脳梗塞・一過性脳虚血発作
脳の、神経細胞への血管が詰まる病態を、脳梗塞と呼びます。
神経細胞は、休み無く働いている細胞なので、常にエネルギー源のブドウ糖と、エネルギーを作るための酸素を必要としています。
しかし、神経細胞は、細胞の中にエネルギーを蓄えることが出来ないので、常に血液中からブドウ糖と酸素を補給しています。
この「自転車操業」状態の神経細胞への、血液の流れが悪くなるのが脳梗塞ですから、深刻な症状が出現することもうなずけると思います。
脳は役割分担がある程度決まっています。
ですから、血液の流れが悪くなる部位により症状が変わってきます。
運動を司る部位ですと、麻痺が起こり、言葉を司る部位だと話せなくなります。
記憶を司る部位だと、記憶が無くなったり、物覚えが悪くなったりします。
血管が詰まる最大の理由は動脈硬化により、血管が細くなることです。
糖尿病、高血圧、高脂血症は動脈硬化をさらに悪化させます。
ですから、日頃から脳梗塞を引き起こしやすくする、これらの病気をきちんと治療しておくことが大切です。

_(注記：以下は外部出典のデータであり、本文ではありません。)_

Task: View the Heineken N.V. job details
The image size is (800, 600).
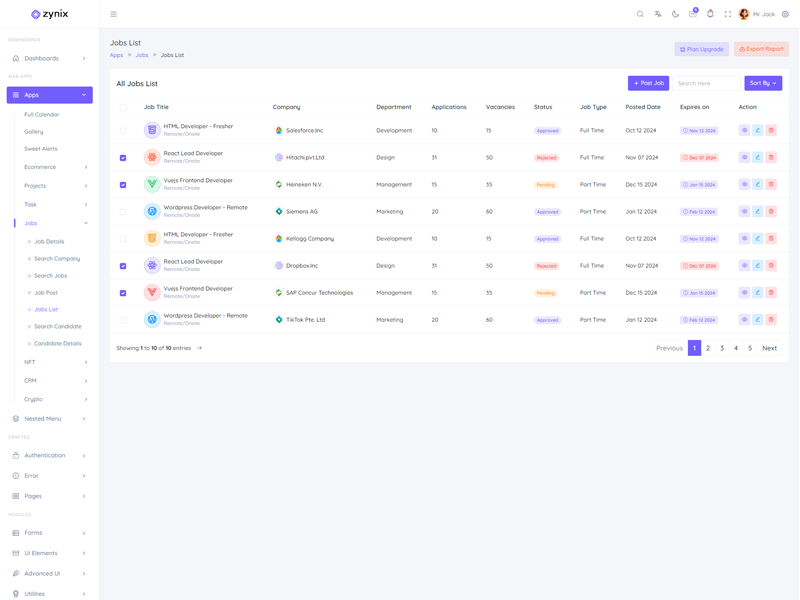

麻痺やしびれ、めまい等の脳梗塞に見られる、神経障害が起こるけれども1日の内に治ってしまうものを一過性脳虚血発作と呼びます。
これは、脳血管が一瞬詰まるのですが、直ぐにまたもとのように血液が流れたために、症状が治る病態です。
これは、大きな脳梗塞を起こす危険を知らせてくれる病態と言えますから、もしこんな症状があったら、直ぐに専門医の診察を受けて下さい。
大きな発作の予防薬があります。
不幸にして脳梗塞を起こしてしまわれた方も、悲観することはありません。
脳の血管は再生しますし、脳神経細胞には予備のものがあり、また新たに神経細胞が作られてくることが分かってきました。

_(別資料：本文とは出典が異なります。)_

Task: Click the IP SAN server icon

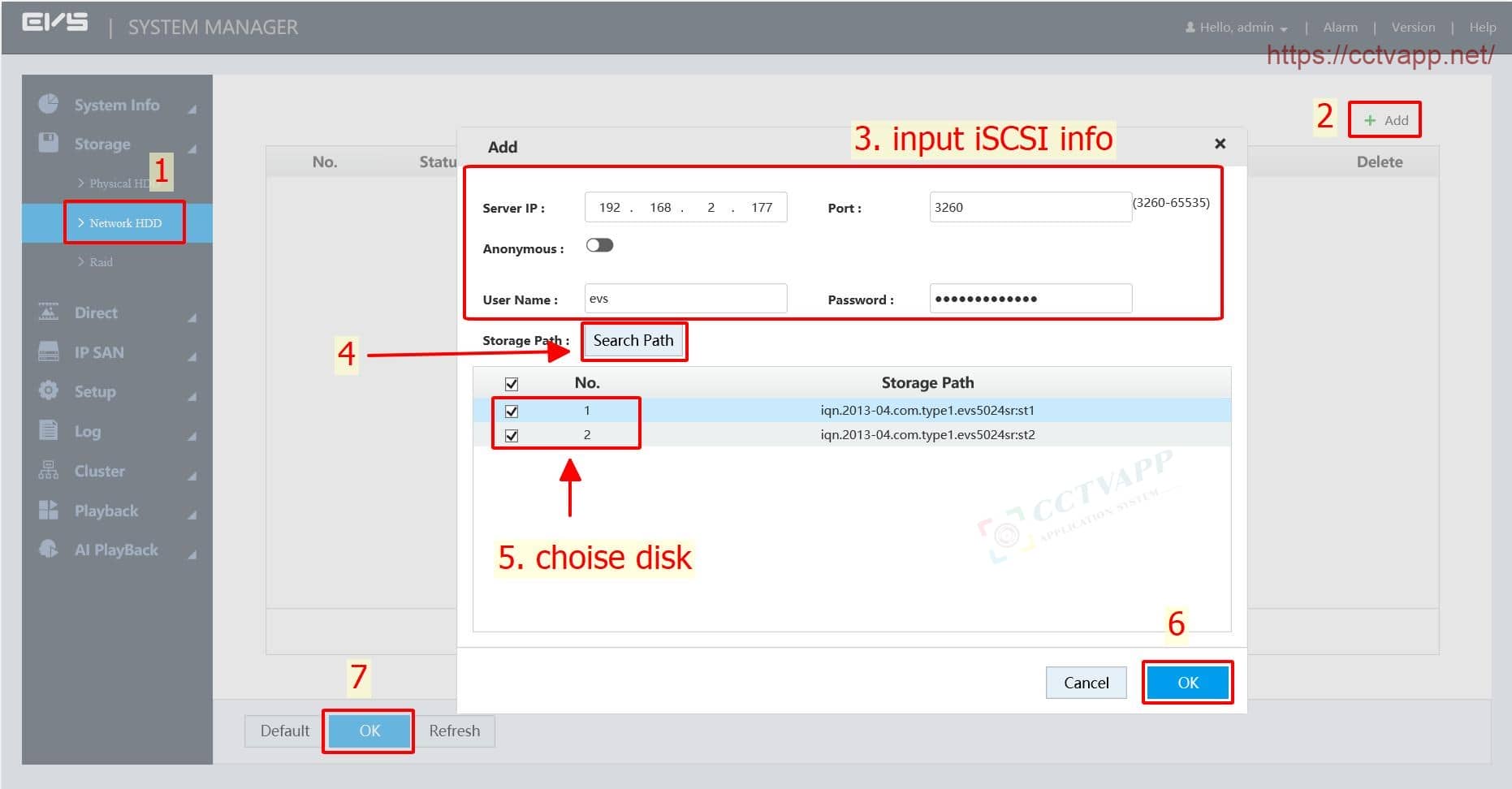Action: (x=49, y=351)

リハビリにより脳神経に刺激を送り続けることで、この様な神経の再生を促すことが期待できます。
辛くて辛抱の必要な治療ですが、諦めずにリハビリを続けて下さい。
薬で神経障害を治すものは現在はありませんが、神経の再生を助ける薬はあります。
しかし、最良の薬はいつの日も周囲の人の親切な励ましと、いたわりではないでしょうか。